The algorithm is a hash table. Because of this, in case the transmitted values are often repeated, the function consumes less RAM than the quantileExact. You can use this function instead of quantileExact, specifying the number 1 as the weight.
Computes the level quantile approximately, using the `t-digest <https://github.com/tdunning/t-digest/blob/master/docs/t-digest-paper/histo.pdf>`_ algorithm. The maximum error is 1%. The memory consumption per state is proportional to the logarithm of the number of transmitted values.
The performance of the function is below quantile, quantileTiming. By the ratio of state size and accuracy, the function is significantly better than quantile.
Some aggregate functions can accept not only argument columns (used for compression), but a set of parameters - constants for initialization. The syntax is two pairs of brackets instead of one. The first is for parameters, and the second is for arguments.
The suffix ``-If`` can be appended to the name of any aggregate function.

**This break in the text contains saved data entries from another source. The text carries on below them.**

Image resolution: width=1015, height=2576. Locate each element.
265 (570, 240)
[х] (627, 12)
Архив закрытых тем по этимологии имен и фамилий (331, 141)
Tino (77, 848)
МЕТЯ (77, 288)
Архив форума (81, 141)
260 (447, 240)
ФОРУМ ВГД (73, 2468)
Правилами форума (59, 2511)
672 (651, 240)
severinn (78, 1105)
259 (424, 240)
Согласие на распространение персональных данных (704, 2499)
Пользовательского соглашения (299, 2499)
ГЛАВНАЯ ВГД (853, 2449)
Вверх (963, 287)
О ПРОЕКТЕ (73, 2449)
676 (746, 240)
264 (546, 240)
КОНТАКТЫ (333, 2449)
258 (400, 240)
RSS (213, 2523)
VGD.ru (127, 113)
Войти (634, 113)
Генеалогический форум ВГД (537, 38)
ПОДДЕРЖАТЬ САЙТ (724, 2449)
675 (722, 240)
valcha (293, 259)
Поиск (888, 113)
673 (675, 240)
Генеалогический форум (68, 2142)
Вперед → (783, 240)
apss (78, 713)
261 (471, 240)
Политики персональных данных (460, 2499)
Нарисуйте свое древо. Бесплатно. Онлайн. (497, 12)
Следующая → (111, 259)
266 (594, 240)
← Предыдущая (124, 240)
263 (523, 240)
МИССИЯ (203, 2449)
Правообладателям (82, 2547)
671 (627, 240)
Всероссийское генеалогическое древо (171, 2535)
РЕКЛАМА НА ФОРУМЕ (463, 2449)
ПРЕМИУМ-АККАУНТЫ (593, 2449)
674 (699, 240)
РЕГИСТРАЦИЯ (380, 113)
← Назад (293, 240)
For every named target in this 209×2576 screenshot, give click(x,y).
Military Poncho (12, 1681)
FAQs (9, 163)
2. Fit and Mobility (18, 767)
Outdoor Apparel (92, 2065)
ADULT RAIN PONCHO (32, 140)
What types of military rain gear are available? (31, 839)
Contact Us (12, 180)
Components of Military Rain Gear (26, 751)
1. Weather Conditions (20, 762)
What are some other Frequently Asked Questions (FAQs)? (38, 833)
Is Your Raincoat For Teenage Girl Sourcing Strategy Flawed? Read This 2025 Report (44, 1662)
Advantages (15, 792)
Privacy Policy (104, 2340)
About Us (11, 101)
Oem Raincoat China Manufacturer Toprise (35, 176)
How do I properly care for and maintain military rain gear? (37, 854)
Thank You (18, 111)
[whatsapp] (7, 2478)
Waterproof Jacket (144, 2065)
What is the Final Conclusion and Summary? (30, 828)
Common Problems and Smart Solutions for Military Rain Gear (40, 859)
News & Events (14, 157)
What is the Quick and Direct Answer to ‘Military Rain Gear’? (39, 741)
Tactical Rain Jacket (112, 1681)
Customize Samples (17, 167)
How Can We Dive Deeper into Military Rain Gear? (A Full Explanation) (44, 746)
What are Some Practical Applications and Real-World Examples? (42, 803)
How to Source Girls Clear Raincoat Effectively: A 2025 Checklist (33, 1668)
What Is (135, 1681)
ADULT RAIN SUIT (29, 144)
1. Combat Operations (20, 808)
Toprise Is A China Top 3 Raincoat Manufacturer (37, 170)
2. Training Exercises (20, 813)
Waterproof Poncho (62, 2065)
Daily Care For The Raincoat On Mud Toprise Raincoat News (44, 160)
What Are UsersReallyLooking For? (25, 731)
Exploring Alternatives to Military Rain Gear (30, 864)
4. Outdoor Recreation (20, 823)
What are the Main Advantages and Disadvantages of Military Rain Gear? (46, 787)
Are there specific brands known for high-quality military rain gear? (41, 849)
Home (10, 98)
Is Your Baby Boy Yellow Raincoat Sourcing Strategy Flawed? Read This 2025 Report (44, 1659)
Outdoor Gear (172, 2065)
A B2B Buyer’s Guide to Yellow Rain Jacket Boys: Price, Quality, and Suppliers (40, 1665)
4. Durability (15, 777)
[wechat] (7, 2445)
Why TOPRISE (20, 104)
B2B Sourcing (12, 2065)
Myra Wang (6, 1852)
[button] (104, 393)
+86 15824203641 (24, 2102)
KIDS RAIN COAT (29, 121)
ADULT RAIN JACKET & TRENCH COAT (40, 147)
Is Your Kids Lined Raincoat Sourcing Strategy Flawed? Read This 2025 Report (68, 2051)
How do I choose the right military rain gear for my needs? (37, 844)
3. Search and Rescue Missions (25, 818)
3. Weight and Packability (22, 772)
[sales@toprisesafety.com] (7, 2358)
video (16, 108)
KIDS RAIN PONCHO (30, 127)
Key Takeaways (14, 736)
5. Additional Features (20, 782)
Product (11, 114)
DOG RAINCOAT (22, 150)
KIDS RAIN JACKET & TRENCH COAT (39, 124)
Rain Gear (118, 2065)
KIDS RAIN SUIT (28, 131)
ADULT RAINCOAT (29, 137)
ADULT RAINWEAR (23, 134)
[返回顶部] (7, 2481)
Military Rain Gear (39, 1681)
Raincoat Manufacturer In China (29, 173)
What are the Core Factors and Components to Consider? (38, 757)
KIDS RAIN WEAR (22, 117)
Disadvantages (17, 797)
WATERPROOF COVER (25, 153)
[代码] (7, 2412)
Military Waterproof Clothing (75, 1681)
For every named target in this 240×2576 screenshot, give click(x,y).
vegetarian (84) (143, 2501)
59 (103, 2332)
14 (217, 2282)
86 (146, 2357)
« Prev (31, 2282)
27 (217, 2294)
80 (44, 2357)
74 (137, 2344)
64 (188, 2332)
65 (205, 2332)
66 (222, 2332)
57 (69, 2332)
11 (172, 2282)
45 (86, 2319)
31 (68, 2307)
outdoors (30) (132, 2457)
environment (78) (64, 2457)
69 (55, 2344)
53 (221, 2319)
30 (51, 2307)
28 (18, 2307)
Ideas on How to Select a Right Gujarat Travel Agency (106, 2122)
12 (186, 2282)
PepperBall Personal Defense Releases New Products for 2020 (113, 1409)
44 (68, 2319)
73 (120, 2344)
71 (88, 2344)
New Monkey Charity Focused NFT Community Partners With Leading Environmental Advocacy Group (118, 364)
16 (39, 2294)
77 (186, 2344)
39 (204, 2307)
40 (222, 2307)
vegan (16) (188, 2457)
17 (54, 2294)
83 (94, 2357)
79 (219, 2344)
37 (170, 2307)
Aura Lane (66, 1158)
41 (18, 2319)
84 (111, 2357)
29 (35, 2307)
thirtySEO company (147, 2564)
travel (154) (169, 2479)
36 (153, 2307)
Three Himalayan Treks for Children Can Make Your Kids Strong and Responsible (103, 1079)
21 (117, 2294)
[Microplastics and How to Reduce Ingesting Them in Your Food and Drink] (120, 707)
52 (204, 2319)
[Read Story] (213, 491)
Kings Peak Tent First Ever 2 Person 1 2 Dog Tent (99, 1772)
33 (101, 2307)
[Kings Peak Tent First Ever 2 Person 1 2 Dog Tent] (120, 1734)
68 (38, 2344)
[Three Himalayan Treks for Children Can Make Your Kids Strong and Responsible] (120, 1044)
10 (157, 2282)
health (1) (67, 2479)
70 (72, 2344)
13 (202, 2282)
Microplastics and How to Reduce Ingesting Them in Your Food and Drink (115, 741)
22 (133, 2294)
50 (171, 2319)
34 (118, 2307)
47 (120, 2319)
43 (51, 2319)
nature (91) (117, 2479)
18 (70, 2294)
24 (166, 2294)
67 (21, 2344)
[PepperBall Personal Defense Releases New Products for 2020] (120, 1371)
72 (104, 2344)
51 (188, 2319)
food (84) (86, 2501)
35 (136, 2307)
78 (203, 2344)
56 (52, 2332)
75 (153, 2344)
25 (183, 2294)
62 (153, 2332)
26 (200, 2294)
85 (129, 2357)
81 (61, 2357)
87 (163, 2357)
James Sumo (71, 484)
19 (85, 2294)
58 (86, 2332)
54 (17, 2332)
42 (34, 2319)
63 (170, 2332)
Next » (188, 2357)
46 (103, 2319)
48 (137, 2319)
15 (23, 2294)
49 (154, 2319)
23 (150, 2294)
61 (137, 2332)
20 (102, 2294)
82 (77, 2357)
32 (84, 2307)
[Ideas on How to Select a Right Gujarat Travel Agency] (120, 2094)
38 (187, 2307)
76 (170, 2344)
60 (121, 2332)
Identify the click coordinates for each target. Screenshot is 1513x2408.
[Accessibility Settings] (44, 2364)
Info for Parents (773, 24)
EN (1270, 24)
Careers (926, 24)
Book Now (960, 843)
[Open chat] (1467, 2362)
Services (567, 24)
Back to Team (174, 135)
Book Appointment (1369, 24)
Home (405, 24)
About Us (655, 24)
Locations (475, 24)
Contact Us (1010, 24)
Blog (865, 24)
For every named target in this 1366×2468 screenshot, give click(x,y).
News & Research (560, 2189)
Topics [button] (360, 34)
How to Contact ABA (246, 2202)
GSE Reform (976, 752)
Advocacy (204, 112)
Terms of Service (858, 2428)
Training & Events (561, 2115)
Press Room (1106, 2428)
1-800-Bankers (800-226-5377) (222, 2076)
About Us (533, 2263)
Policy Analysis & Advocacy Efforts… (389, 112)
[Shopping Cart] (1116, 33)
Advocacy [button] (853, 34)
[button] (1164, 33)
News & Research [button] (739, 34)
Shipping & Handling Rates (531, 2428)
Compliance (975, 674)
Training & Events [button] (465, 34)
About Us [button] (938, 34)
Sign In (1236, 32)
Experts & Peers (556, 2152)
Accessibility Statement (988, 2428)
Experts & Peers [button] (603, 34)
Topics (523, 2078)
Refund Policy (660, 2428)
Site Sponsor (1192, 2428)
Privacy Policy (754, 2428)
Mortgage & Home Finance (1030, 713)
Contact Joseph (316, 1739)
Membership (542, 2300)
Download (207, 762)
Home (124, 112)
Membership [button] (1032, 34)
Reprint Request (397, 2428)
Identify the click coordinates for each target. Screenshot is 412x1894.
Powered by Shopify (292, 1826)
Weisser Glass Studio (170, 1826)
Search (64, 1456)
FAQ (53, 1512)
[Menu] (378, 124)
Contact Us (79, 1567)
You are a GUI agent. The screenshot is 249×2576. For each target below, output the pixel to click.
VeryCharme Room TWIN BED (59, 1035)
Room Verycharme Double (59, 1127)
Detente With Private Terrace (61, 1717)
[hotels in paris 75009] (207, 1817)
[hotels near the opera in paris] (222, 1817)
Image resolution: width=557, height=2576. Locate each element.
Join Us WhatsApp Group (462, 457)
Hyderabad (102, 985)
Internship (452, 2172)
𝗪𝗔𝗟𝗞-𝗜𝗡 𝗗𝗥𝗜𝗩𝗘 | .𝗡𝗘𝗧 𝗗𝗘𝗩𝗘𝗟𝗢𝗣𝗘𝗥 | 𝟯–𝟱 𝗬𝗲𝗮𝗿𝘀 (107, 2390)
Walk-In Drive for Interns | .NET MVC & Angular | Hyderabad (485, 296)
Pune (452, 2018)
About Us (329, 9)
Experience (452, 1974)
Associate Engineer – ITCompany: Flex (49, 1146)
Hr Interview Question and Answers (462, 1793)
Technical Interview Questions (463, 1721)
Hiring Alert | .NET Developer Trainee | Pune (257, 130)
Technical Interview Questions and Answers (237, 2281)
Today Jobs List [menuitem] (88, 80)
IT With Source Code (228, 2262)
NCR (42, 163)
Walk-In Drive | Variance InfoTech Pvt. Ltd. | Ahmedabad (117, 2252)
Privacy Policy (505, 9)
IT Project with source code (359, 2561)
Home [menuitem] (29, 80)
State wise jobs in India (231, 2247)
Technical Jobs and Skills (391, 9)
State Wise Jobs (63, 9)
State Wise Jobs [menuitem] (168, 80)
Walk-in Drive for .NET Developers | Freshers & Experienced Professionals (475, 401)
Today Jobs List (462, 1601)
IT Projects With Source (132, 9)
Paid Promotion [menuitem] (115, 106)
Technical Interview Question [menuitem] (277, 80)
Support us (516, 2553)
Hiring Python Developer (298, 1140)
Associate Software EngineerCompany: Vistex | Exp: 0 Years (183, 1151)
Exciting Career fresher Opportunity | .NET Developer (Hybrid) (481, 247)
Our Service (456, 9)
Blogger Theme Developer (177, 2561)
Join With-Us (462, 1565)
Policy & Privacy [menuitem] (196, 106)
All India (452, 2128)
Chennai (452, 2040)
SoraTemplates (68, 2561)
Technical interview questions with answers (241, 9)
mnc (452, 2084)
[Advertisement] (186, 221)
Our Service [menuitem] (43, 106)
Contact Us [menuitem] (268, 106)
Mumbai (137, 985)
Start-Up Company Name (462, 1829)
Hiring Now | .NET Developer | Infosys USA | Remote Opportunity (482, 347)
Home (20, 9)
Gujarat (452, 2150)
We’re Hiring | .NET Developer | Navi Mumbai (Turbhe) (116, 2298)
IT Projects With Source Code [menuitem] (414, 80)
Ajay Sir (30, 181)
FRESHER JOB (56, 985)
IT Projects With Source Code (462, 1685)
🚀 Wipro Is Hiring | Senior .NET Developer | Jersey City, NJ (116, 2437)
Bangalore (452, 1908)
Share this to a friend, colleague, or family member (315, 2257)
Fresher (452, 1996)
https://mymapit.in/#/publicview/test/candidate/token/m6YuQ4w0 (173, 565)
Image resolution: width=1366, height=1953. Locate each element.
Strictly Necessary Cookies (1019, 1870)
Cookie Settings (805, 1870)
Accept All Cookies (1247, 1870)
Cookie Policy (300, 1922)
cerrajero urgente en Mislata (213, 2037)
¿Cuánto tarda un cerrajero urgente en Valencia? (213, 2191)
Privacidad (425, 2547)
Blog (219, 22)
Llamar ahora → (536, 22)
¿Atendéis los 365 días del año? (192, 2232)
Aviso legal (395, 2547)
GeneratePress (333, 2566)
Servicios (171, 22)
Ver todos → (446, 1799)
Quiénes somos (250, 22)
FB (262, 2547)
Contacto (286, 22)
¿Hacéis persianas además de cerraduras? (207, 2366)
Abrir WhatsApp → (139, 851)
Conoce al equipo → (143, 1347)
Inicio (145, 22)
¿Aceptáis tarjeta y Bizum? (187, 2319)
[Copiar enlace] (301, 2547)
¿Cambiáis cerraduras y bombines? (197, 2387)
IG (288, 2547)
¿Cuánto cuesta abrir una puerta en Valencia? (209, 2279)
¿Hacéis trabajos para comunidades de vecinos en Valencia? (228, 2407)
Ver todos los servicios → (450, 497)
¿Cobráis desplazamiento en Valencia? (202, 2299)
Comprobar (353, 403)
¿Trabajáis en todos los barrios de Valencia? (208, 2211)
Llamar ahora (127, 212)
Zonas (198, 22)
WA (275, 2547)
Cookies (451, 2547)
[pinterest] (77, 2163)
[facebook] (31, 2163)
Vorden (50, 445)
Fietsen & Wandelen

In this case, the aggregate function accepts an extra argument - a condition (Uint8 type). The aggregate function processes only the rows that trigger the condition. If the condition was not triggered even once, it returns a default value (usually zeros or empty strings).
Examples: ``sumIf(column, cond)``, ``countIf(cond)``, ``avgIf(x, cond)``, ``quantilesTimingIf(level1, level2)(x, cond)``, ``argMinIf(arg, val, cond)`` and so on.
The -Array suffix can be appended to any aggregate function. In this case, the aggregate function takes arguments of the 'Array(T)' type (arrays) instead of 'T' type arguments. If the aggregate function accepts multiple arguments, this must be arrays of equal lengths. When processing arrays, the aggregate function works like the original aggregate function across all array elements.
Example 1: ``sumArray(arr)`` - Totals all the elements of all 'arr' arrays. In this example, it could have been written more simply: sum(arraySum(arr)).
Example 2: ``uniqArray(arr)`` - Count the number of unique elements in all 'arr' arrays. This could be done an easier way: ``uniq(arrayJoin(arr))``, but it's not always possible to add 'arrayJoin' to a query.
If this combinator is used, the aggregate function returns intermediate aggregation state (for example, in the case of the ``uniqCombined`` function, a HyperLogLog structure for calculating the number of unique values), which has type of ``AggregateFunction(...)`` and can be used for further processing or can be saved to a table for subsequent pre-aggregation - see the sections "AggregatingMergeTree" and "functions for working with intermediate aggregation states".
In the case of using this combinator, the aggregate function will take as an argument the intermediate state of an aggregation, pre-aggregate (combine together) these states, and return the finished/complete value.
Merges the intermediate aggregation states, similar to the -Merge combinator, but returns a non-complete value, but an intermediate aggregation state, similar to the -State combinator.